If the external iliac artery is kinked by its attachment to the psoas muscle, then the surgery would release the restrictive fibrous tissue and any tethering of the artery to the muscle. If the artery is longer than average, surgically shortening the artery may be necessary to relieve the symptoms.

However, if there is fibrosis and narrowing of the vessel wall, then a procedure called an endarterectomy will be needed. This involves removing the fibrosis from the vessel wall and replacing it with a saphenous vein graft which also widens the artery.

A bypass procedure can also be used, where the surgeon attaches either one of the patient’s own veins or a synthetic tube to the area near the blockage so that blood can flow around the blockage.

There is very little information on long-term outcomes or the relative benefits of the different operative techniques. Current research is looking at athletes who had surgery in the early 2000’s (10+ years) with the results generally being positive. Certainly when looking into this topic, I have found a mixture of both successes and failures.

For Fraser, the decision was a good one:

“The most difficult thing (about EAIE) was the frustration, anguish and sadness from not being able to ride, to race and compete and not knowing what was causing it. Having been informed about the seriousness of the surgery and presented with the risks it was a big decision to make but I couldn't think about not being able to ride, to race. It was one of the best decisions I've made…”

Post-surgical rehabilitation

Surgeons have given patients guidelines regarding activity and return to cycling and competition, but as yet there are no established rehab protocols available following EAIE surgery.

Physiotherapists Jem Arnold and Kat Stenes have been working on developing these protocols, including specific exercises to restore mobility, stability, strength and re-load tissues.

However, there is a general consensus on some aspects of recovery and rehab. The first is that rehab should not be rushed, especially in the early stages. Tissues need time to heal, and there is a high risk of bleeding and disrupting the repair if stress is applied too soon.

Initially, walking is the recommended activity, being careful to keep heart rate low (around 100bpm or 50% maximum). This can be gradually increased in time and intensity, progressing to jogging.

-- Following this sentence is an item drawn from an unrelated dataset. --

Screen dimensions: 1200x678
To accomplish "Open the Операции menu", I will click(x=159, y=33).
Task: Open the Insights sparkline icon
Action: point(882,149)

There seems to be wider variation in opinion on when to resume cycling (from 5-10 weeks) and return to competition (3-12 months). Initially, cycling should be in an upright position to minimize hip flexion and at a low load.

(Image credit: Future)

Gemma Berry, a Physio and age group triathlete in Melbourne who underwent EAIE surgery in July last year, found the lack of rehab guidelines frustrating, so constructed her own rehab protocol (outlined below) by utilising her Physio knowledge and doing some research. She used her body’s responses to exercise, including pain, to guide activity.

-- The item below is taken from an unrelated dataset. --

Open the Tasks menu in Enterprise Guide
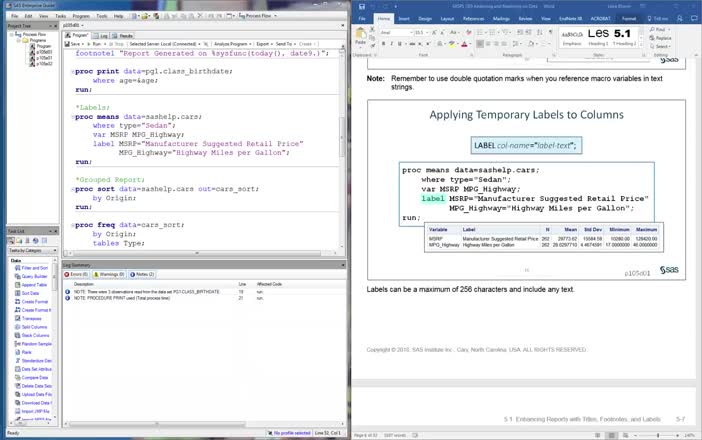(62, 16)
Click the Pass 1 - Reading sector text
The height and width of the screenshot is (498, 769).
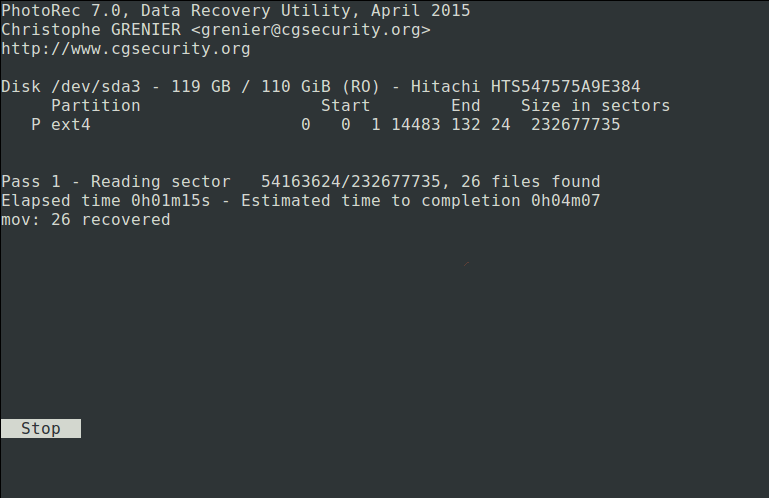[115, 182]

  • Week 1: Discharged from hospital when mobile
  • Week 2: Walking 20 minutes, hip flexion as pain tolerated (3/10), scar massage
  • Week 3: Matwork Pilates
  • Week 4: Hydrotherapy, light upper body weights (seated or lying)
  • Week 5: Return to work as a Physio, exercise bike, soft tissue work to adductors, hip flexor
  • Week 6: Pilates, run/walk
  • Week 7: Light bodyweight strengthening with bands, stretching, cycling with 60% FTP efforts
  • Week 12: Increased weight training
  • 4 months: Threshold efforts on bike
  • 6 months: Return to competition

Final word...

There are still a number of unknowns about EAIE, most notably who is susceptible, what the natural history of the condition is, the effectiveness of conservative interventions, and what the long term surgical outcomes are. With all the difficulties in diagnosis, a cycling-specific Physio or Sports Physician may be your best option for suspecting or identifying the condition, and sending you for appropriate investigations. Like most conditions, early detection is important to start implementing intervention and minimise further damage.

A Cyclists’ Iliac Syndrome Facebook group founded by Mike Salkeld, now with 553 members, was created to provide useful references in one place, along with access to members who have experience of the condition. Members share their stories about many of the topics discussed in this article, and can be a useful source of first hand information.